Document passage:
[Begin]

7. Not Following Instructions
In UX research, a common tenet is that people don’t read manuals. We expect that this applies to directions in surveys also. Even simple instructions can be overlooked as participants quickly scan questions.
Do you have an Amazon Prime account? (Do not include access you might have from family members.)
Overlooking the second statement would lead to people reporting household usage.
Which of the following features are least important?
Not noticing or forgetting to select the least important may lead respondents to select the most important.
Imagine you need to buy a dishwasher to replace an old one. Time is not an issue (shipping time/arrival time). On our website, please find a stainless steel dishwasher under $1000 that you feel is the best, most reliable unit. Copy the full name of the product as you will be asked for it later. Be sure to include the brand (GE, Samsung, LG, Whirlpool, etc.).
It isn’t always possible to avoid such complexity, but when it’s necessary, strive to write and format the instructions to make them as easy to follow as possible.
People may answer survey questions incorrectly for a variety of reasons:
- Failure to encode a memory: Respondents can’t correctly answer a question if they have never encoded the relevant memory.
- Forgetting: Respondents may have encoded the relevant memory but may be unable to retrieve it accurately due to passage of time or distortion (e.g., generic memory, contemporary details, mismatched terms).

[End]

Task set:
1. Reproduce part of the survey passage word for word, starting at the words "It isn’t always" and stopping after the words "follow as possible.".
2. Please carry on the survey passage from the point where it stops.

Recorded information:
[Begin]

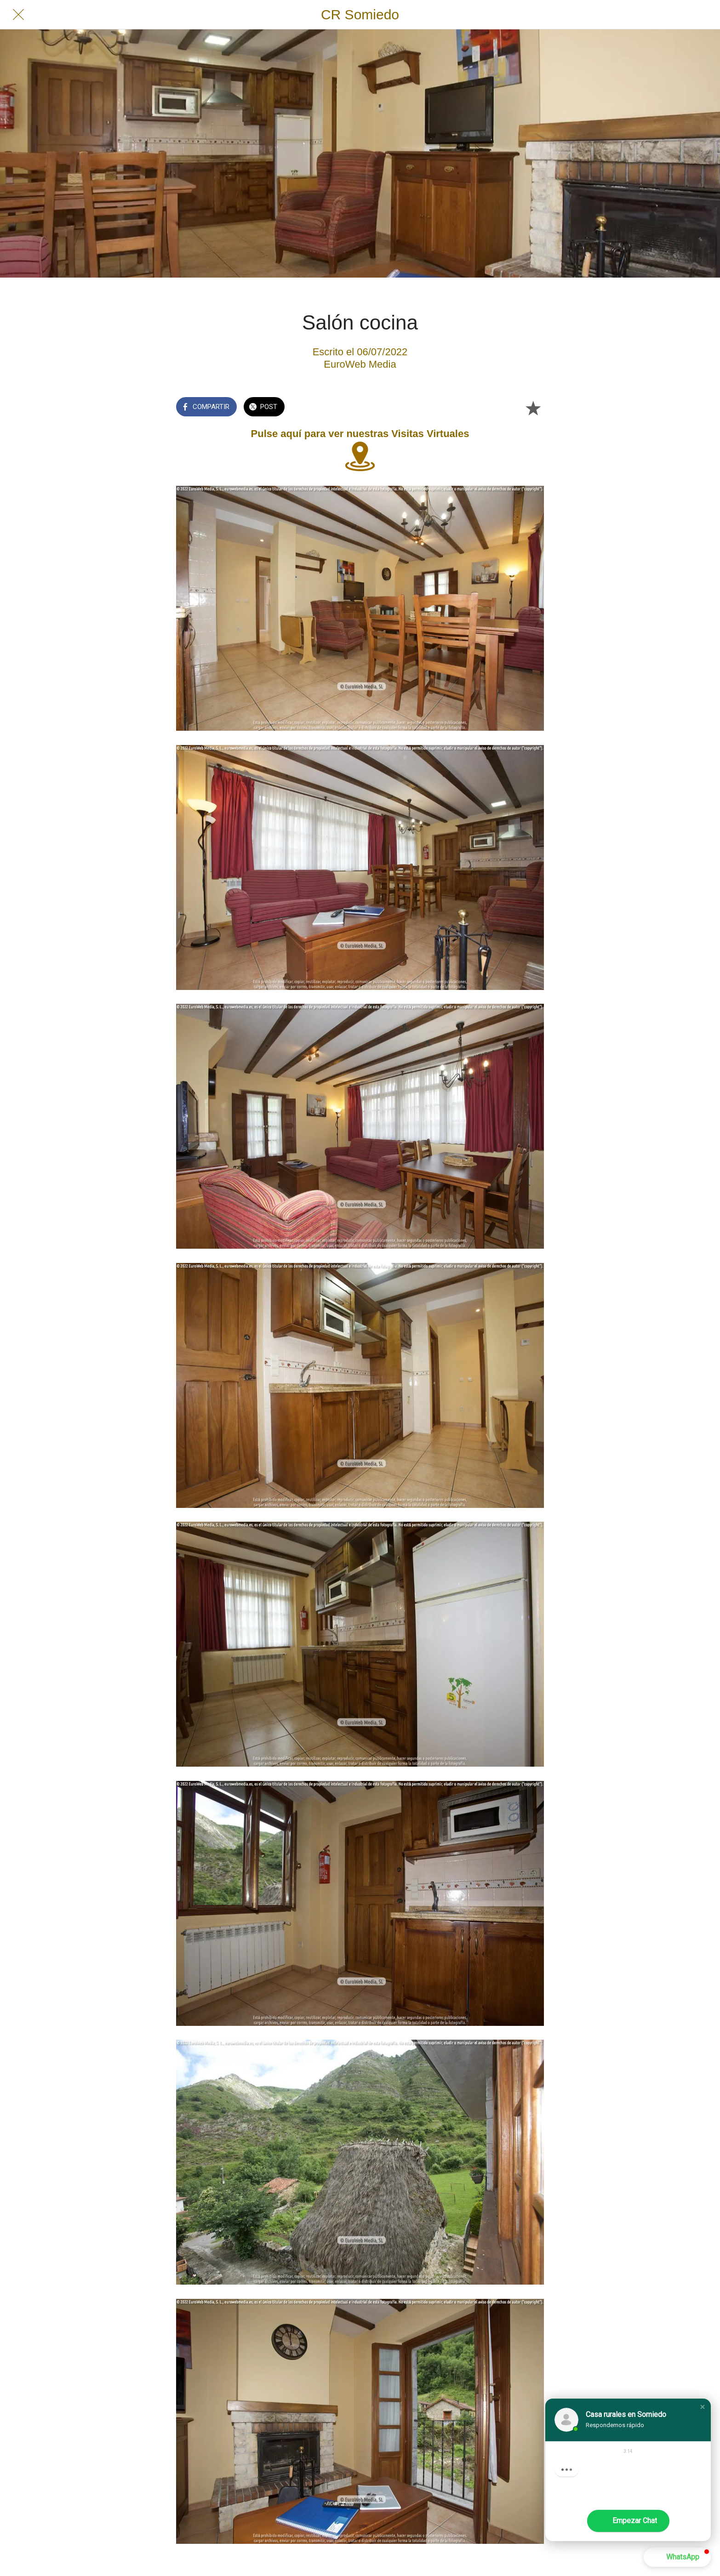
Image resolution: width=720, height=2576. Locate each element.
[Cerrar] (18, 14)
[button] (702, 2406)
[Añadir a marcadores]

[End]

Answers below:
1.
It isn’t always possible to avoid such complexity, but when it’s necessary, strive to write and format the instructions to make them as easy to follow as possible.

2.
- Misinterpreting the question: Respondents may encode and retrieve the relevant memory but misunderstand the question (e.g., grammatical or lexical ambiguity, excessive complexity, faulty presuppositions, vague concepts, vague quantifiers, unfamiliar terms, false inferences).
- Flawed judgment or poor estimation: Respondents differ in their abilities to make judgments and estimate past or future behavior.
- Answer formatting: Many differences in answer formats don’t substantially affect resulting measurements, but some do (e.g., providing three or fewer response options, alternating item tone).
- Dishonesty: Respondents might feel uncomfortable accurately answering sensitive questions, and in some cases, might answer screening questions dishonestly to get into a survey and secure the honorarium.
- Not following instructions: Participants moving quickly through a survey can overlook even simple instructions, and complex instructions exacerbate this problem.
UX researchers should keep these issues in mind when designing, analyzing, and interpreting surveys.